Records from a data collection
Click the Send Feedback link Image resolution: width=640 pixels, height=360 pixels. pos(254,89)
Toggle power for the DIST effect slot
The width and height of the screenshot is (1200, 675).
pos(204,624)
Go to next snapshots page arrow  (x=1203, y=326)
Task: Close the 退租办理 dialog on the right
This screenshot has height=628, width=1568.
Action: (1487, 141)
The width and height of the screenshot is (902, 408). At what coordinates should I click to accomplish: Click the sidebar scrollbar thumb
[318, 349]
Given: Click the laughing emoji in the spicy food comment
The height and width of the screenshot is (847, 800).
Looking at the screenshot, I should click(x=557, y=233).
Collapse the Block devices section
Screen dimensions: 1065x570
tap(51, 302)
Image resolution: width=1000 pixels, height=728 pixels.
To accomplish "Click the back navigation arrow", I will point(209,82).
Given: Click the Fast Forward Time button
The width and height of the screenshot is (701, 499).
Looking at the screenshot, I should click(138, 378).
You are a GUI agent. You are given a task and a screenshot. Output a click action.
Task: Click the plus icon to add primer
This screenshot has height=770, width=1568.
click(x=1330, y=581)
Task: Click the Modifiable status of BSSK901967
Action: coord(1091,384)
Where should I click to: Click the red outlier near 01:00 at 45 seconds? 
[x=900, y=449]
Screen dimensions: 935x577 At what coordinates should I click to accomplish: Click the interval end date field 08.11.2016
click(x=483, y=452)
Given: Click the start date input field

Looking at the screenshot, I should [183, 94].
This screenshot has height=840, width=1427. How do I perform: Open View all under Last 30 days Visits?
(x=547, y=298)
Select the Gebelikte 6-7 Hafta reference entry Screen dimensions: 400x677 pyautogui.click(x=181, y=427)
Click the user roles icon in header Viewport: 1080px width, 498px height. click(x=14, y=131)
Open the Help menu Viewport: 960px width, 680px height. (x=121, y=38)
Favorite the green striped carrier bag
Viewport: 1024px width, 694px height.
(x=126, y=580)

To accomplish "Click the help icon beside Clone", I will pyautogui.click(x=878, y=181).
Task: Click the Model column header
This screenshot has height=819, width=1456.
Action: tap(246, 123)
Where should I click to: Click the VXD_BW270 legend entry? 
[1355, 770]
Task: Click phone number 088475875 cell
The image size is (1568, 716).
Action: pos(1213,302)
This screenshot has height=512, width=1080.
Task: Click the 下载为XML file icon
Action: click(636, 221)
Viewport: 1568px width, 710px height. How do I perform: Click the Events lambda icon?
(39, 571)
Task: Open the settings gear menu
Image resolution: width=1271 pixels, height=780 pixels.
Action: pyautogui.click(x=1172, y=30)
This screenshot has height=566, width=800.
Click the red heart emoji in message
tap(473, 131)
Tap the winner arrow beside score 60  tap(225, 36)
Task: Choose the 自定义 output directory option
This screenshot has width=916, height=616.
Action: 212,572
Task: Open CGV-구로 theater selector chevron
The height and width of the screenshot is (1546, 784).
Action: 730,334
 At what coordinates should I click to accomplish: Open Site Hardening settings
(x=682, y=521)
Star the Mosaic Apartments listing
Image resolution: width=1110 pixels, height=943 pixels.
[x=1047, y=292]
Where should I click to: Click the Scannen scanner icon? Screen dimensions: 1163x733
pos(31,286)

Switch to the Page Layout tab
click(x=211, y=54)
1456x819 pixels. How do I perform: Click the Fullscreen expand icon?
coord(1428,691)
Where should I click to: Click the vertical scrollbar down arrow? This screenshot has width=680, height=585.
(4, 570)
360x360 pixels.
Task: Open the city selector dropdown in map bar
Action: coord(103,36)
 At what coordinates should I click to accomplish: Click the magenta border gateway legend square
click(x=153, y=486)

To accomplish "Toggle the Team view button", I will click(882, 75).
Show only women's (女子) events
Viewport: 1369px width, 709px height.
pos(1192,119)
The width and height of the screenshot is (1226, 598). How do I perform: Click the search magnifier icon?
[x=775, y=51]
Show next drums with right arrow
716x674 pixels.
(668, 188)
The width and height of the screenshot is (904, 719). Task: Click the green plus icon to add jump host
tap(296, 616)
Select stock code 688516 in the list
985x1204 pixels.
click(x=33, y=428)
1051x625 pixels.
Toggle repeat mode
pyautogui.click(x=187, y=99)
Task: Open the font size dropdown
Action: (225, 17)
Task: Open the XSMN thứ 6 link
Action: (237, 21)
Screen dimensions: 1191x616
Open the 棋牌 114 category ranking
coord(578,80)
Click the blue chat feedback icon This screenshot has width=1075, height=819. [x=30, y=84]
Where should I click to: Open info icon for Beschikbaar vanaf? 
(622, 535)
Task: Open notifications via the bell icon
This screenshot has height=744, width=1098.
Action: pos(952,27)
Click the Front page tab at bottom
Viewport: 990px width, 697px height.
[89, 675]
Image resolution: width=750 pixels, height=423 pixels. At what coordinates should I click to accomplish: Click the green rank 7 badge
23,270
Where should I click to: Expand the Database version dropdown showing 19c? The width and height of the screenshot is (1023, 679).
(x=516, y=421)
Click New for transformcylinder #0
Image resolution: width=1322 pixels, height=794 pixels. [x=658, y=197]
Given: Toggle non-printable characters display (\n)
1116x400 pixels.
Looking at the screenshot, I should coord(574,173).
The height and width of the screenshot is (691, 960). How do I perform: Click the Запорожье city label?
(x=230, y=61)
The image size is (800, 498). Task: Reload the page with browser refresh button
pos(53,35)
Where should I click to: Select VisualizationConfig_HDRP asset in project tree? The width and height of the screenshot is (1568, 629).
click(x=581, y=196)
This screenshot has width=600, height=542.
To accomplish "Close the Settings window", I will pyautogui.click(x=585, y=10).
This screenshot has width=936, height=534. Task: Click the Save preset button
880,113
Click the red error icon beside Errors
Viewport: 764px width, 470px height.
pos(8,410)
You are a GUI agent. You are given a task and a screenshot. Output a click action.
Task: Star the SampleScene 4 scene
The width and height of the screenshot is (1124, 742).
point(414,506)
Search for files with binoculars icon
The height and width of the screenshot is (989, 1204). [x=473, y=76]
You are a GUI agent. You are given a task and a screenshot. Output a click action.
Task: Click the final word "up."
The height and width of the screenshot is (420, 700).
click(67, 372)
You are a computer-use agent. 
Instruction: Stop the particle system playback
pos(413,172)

YOUR ASSIGNMENT
When you retype the entries above, keep every line identical to the source.

REPLY
Click the Send Feedback link Image resolution: width=640 pixels, height=360 pixels. pos(254,89)
Toggle power for the DIST effect slot
The width and height of the screenshot is (1200, 675).
pos(204,624)
Go to next snapshots page arrow  (x=1203, y=326)
Task: Close the 退租办理 dialog on the right
This screenshot has height=628, width=1568.
Action: (1487, 141)
The width and height of the screenshot is (902, 408). At what coordinates should I click to accomplish: Click the sidebar scrollbar thumb
[318, 349]
Given: Click the laughing emoji in the spicy food comment
The height and width of the screenshot is (847, 800).
Looking at the screenshot, I should click(x=557, y=233).
Collapse the Block devices section
Screen dimensions: 1065x570
tap(51, 302)
Image resolution: width=1000 pixels, height=728 pixels.
To accomplish "Click the back navigation arrow", I will point(209,82).
Given: Click the Fast Forward Time button
The width and height of the screenshot is (701, 499).
Looking at the screenshot, I should click(138, 378).
You are a GUI agent. You are given a task and a screenshot. Output a click action.
Task: Click the plus icon to add primer
This screenshot has height=770, width=1568.
click(x=1330, y=581)
Task: Click the Modifiable status of BSSK901967
Action: coord(1091,384)
Where should I click to: Click the red outlier near 01:00 at 45 seconds? 
[x=900, y=449]
Screen dimensions: 935x577 At what coordinates should I click to accomplish: Click the interval end date field 08.11.2016
click(x=483, y=452)
Given: Click the start date input field

Looking at the screenshot, I should [183, 94].
This screenshot has height=840, width=1427. How do I perform: Open View all under Last 30 days Visits?
(x=547, y=298)
Select the Gebelikte 6-7 Hafta reference entry Screen dimensions: 400x677 pyautogui.click(x=181, y=427)
Click the user roles icon in header Viewport: 1080px width, 498px height. click(x=14, y=131)
Open the Help menu Viewport: 960px width, 680px height. (x=121, y=38)
Favorite the green striped carrier bag
Viewport: 1024px width, 694px height.
(x=126, y=580)

To accomplish "Click the help icon beside Clone", I will pyautogui.click(x=878, y=181).
Task: Click the Model column header
This screenshot has height=819, width=1456.
Action: tap(246, 123)
Where should I click to: Click the VXD_BW270 legend entry? 
[1355, 770]
Task: Click phone number 088475875 cell
The image size is (1568, 716).
Action: pos(1213,302)
This screenshot has height=512, width=1080.
Task: Click the 下载为XML file icon
Action: click(636, 221)
Viewport: 1568px width, 710px height. How do I perform: Click the Events lambda icon?
(39, 571)
Task: Open the settings gear menu
Image resolution: width=1271 pixels, height=780 pixels.
Action: pyautogui.click(x=1172, y=30)
This screenshot has height=566, width=800.
Click the red heart emoji in message
tap(473, 131)
Tap the winner arrow beside score 60  tap(225, 36)
Task: Choose the 自定义 output directory option
This screenshot has width=916, height=616.
Action: 212,572
Task: Open CGV-구로 theater selector chevron
The height and width of the screenshot is (1546, 784).
Action: 730,334
 At what coordinates should I click to accomplish: Open Site Hardening settings
(x=682, y=521)
Star the Mosaic Apartments listing
Image resolution: width=1110 pixels, height=943 pixels.
[x=1047, y=292]
Where should I click to: Click the Scannen scanner icon? Screen dimensions: 1163x733
pos(31,286)

Switch to the Page Layout tab
click(x=211, y=54)
1456x819 pixels. How do I perform: Click the Fullscreen expand icon?
coord(1428,691)
Where should I click to: Click the vertical scrollbar down arrow? This screenshot has width=680, height=585.
(4, 570)
360x360 pixels.
Task: Open the city selector dropdown in map bar
Action: coord(103,36)
 At what coordinates should I click to accomplish: Click the magenta border gateway legend square
click(x=153, y=486)

To accomplish "Toggle the Team view button", I will click(882, 75).
Show only women's (女子) events
Viewport: 1369px width, 709px height.
pos(1192,119)
The width and height of the screenshot is (1226, 598). How do I perform: Click the search magnifier icon?
[x=775, y=51]
Show next drums with right arrow
716x674 pixels.
(668, 188)
The width and height of the screenshot is (904, 719). Task: Click the green plus icon to add jump host
tap(296, 616)
Select stock code 688516 in the list
985x1204 pixels.
click(x=33, y=428)
1051x625 pixels.
Toggle repeat mode
pyautogui.click(x=187, y=99)
Task: Open the font size dropdown
Action: (225, 17)
Task: Open the XSMN thứ 6 link
Action: (237, 21)
Screen dimensions: 1191x616
Open the 棋牌 114 category ranking
coord(578,80)
Click the blue chat feedback icon This screenshot has width=1075, height=819. [x=30, y=84]
Where should I click to: Open info icon for Beschikbaar vanaf? 
(622, 535)
Task: Open notifications via the bell icon
This screenshot has height=744, width=1098.
Action: pos(952,27)
Click the Front page tab at bottom
Viewport: 990px width, 697px height.
[89, 675]
Image resolution: width=750 pixels, height=423 pixels. At what coordinates should I click to accomplish: Click the green rank 7 badge
23,270
Where should I click to: Expand the Database version dropdown showing 19c? The width and height of the screenshot is (1023, 679).
(x=516, y=421)
Click New for transformcylinder #0
Image resolution: width=1322 pixels, height=794 pixels. [x=658, y=197]
Given: Toggle non-printable characters display (\n)
1116x400 pixels.
Looking at the screenshot, I should coord(574,173).
The height and width of the screenshot is (691, 960). How do I perform: Click the Запорожье city label?
(x=230, y=61)
The image size is (800, 498). Task: Reload the page with browser refresh button
pos(53,35)
Where should I click to: Select VisualizationConfig_HDRP asset in project tree? The width and height of the screenshot is (1568, 629).
click(x=581, y=196)
This screenshot has width=600, height=542.
To accomplish "Close the Settings window", I will pyautogui.click(x=585, y=10).
This screenshot has width=936, height=534. Task: Click the Save preset button
880,113
Click the red error icon beside Errors
Viewport: 764px width, 470px height.
pos(8,410)
You are a GUI agent. You are given a task and a screenshot. Output a click action.
Task: Star the SampleScene 4 scene
The width and height of the screenshot is (1124, 742).
point(414,506)
Search for files with binoculars icon
The height and width of the screenshot is (989, 1204). [x=473, y=76]
You are a GUI agent. You are given a task and a screenshot. Output a click action.
Task: Click the final word "up."
The height and width of the screenshot is (420, 700).
click(67, 372)
You are a computer-use agent. 
Instruction: Stop the particle system playback
pos(413,172)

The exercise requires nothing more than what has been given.